Dr. Deborah Rhodes, an internist at the Mayo Clinic, emphasizes that wellness goes beyond soothing white robes and pretty smells. “If you want to optimize cancer outcomes based on true data, we don’t see anywhere to go but with integrative medicine,” she says. “Weight, inactivity, stress, poor diet—that’s what brings on so much disease and so much recurrence. Learning to relax and eat well is the embodiment of all our best advice accrued from giving medical care. But every doctor knows telling someone to make exercise a priority and actually getting them to change are different things. . . . The missing piece is turning our best advice into action that patients want to take.” That’s why there are now life coaches, nutrition coaches, masseuses, acupuncturists, and yogis on staff at Mayo Clinic.
Integrative medicine may be hard to define at first, but, like a new language, you begin to recognize it when it’s pervasive. Listen for words like resilience, mindfulness, sleep, listening, purpose, community, and wellness. And don’t be surprised that people from Europe and the Middle East are jetting to Minnesota to learn mindfulness and how to eat well. “There’s just been a belief in Minnesota that we can always do things better,” says Dr. Henry Emmons, a psychiatrist known for his work in resilience...

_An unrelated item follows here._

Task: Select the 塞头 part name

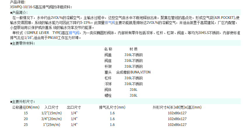Action: (x=108, y=72)
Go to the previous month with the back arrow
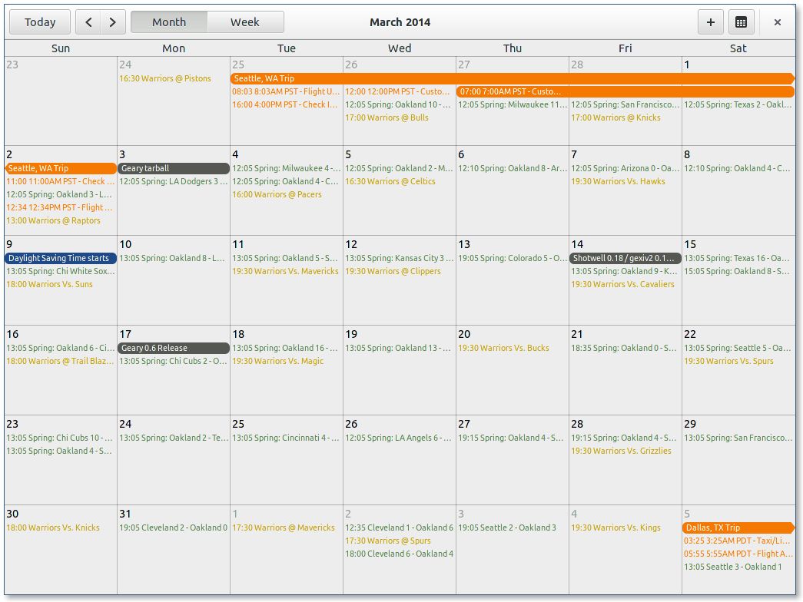The width and height of the screenshot is (803, 602). [x=88, y=22]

In the 1980s, they used to do open-heart surgery on infants without anesthesia,” explains Dr. Stefan Friedrichsdorf, with the rapid and unhappy air of someone who has repeated something horrible a number of times and still finds it appalling... “They would do a little something to paralyze the muscles, then strap them down and start cutting. There was a crazy belief that babies did not feel pain. I can tell you that cancer pain is the same for a 3-year-old as it is for a 30-year-old.” Friedrichsdorf has devoted his life to moving the needle—quite literally—on children’s pain.
He went on to discover a variety of techniques to help children cope with their pain. One such method has pediatric patients blowing bubbles, which calms their breathing and distracts them from pain when, say, a needle stick is coming. Friedrichsdorf says we take common needle pokes of childhood far too lightly. He says the proper procedure for all shots and blood draws should be to apply Lidocaine or something to numb the skin, then engage the child in an age-appropriate distraction technique (blowing a pinwheel or, for babies, a dose of sugar water). Allow the child to have some control, he adds. “Do you want to sit in mommy’s lap or do you want to sit alone?” explains Friedrichsdorf, who has worked with thousands of children throughout his career and has three of his own, ages 7, 8, and 10. “One out of four Americans is needle-phobic,” he adds. “Seven percent of Americans don’t vaccinate because they don’t want to deal with their child’s pain. I’ve seen five children die of measles. Will that make us take pain seriously?” In the next few years we will see changes to Minnesota’s needle-stick protocols based on Friedrichsdorf's methods. He predicts the changes will spread to the rest of the country. “There should be no needless pain, no unaddressed pain. This isn’t voodoo,” he adds. “If there is less pain from vaccination, there will be less dying from measles.” Although pain from a needle prick might not seem comparable to an infant not getting anesthesia for surgery, the philosophy is the same: Kids’ pain, no matter the source, is serious and should be treated as such.